第22章纵得她
不知几时,月色渐隐,窗外春雨潇潇。房内几盏灯烛飘摇不定,闷湿潮热的气息在房中弥散。
床月白色的素罗帐,质地轻薄,烛光透进去,朦朦胧胧,像笼着一层薄雾。
谢长溪倾身而上,解了外裳。施筠被褪了鞋袜,踩着床榻往后退。
施筠胸膛微微起伏,喘着一口气,怒声骂道:“谢长溪,你个昏官!”
方才那个吻来得又急又凶,恨不得将她这个人生吞活剥。
谢长溪抬手攥住她的脚腕,将她整个人拖回来,勾唇轻笑:“于你而言,我确实是个昏官,月娘你接着骂。”
话音甫落,他将人褪了个干净。
烛影摇晃,映出她瓷白的肌肤,她颈后的红痕犹在。谢长溪将人搂到怀里,吻在她后颈。
施筠身上一颤,攥住谢长溪的臂弯,咬紧下牙。
谢长溪忆起从前在私塾与同窗传阅过的秘戏图卷,图上男女交缠,画面香艳。而今他倒是头一遭尝到滋味。

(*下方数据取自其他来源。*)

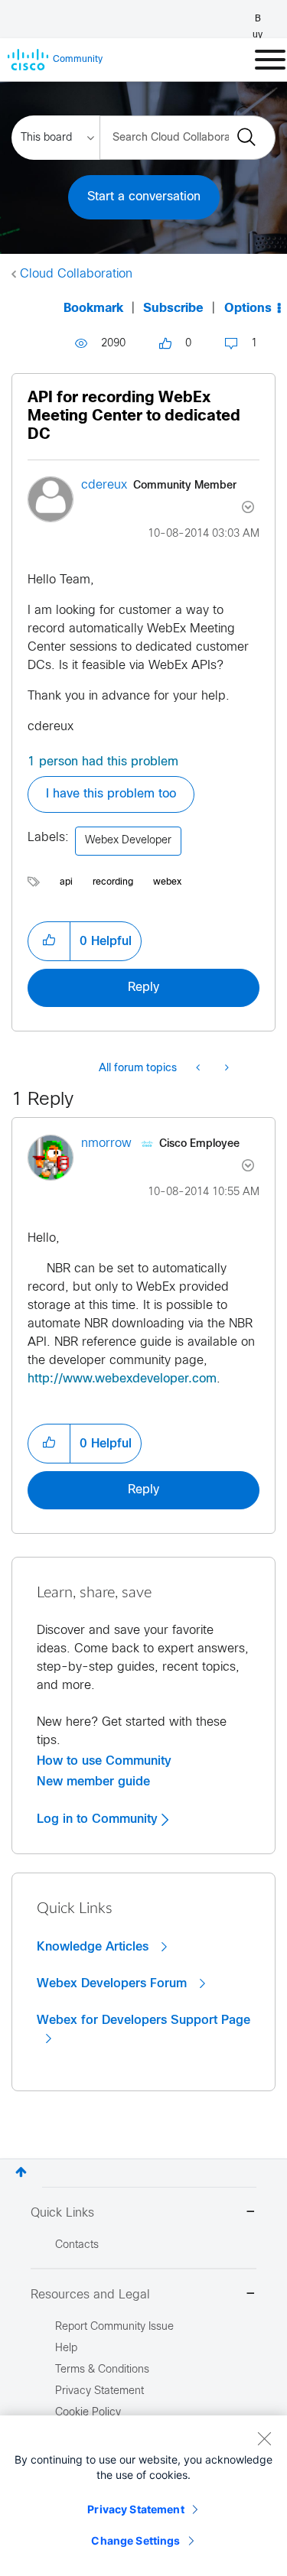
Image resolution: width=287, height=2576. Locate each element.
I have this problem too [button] (111, 794)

“月娘,你莫怕。”他抬手抚摸她发颤的脸庞,紧绷着的下颚,微微蹙起的眉梢。
好一副清倔不屈的模样,定要让她忍不住地出声讨饶才好。一个出身卑贱的女使,总要那骨气在身上,瞧着太碍眼。
乖乖做只金丝雀才称心。
谢长溪拍拍她的脸颊,施筠别过脸,不去看他。
她越是如此,谢长溪兴致越好,愿意顺承他的人多了去,她这样的却是头一个。
她是缺调教的,折了她的风骨,看日后如何倔。
“月娘,疼么,怎么不肯出声呢?”谢长溪俯身,略一往前,眼中倒映出她紧闭着的双眼。
施筠不肯出声,他有的是法子磨她。
窗前雨如跳珠,飘摇欲坠。
罗帐飘摇晃荡,时缓时急。
谢长溪自小过目不忘,而今脑子竟是扫了一眼秘戏图卷,千奇百怪的姿势皆是可能。忆起那些图案,心头难免意动,可一夜如何能做个完全,只捡了些容易的。
便是推前往后,上下翻覆的景象。
施筠陡然坐起,一时吃痛,轻呼一声,轻骂道:“昏官”
施筠腰肢发酸,手也无力的搭在谢长溪肩上。
可谢长溪却不肯停,初尝情事,只觉这一场哪里够。
“月娘,月娘”他抱紧施筠,一遍遍地在她耳边轻唤,她若是一直这样听话,莫再生事,该多好。
她的风骨傲气,太刺眼。
时至夜半,施筠眉梢深蹙,直愣愣盯着飘荡的罗帐,思绪飘至苑中、。
“够了够。”施筠气若游丝,微仰脖颈,目光仍停在罗帐上。
谢长溪眼睫低垂,看她额间密汗涔涔,唇瓣莹润,委实诱人。
“你起来,亲我,我就”他眸光低沉,似带着水雾般的看她。
先前施筠屡次以下犯上,好容易看她失了威风得说不出话,心生欢喜,拦腰抱起。
这一来一回间,施筠早已看出他的企图,可她找不到一丝主动权。
在此一事上,她毫无经验可谈。
施筠实在禁不起折腾,这种生理上的欢愉,心理上的折磨,于她而言就是凌迟。
谢长溪要的不过是她低头,既如此,她就顺了他的心意。
施筠眸光轻颤,贴近他的唇,蜻蜓点水般地吻了下去。
他低头,封住她,见她齿关紧闭,不肯松半分。直到檀口微启,泄出一声几不可闻的呜咽。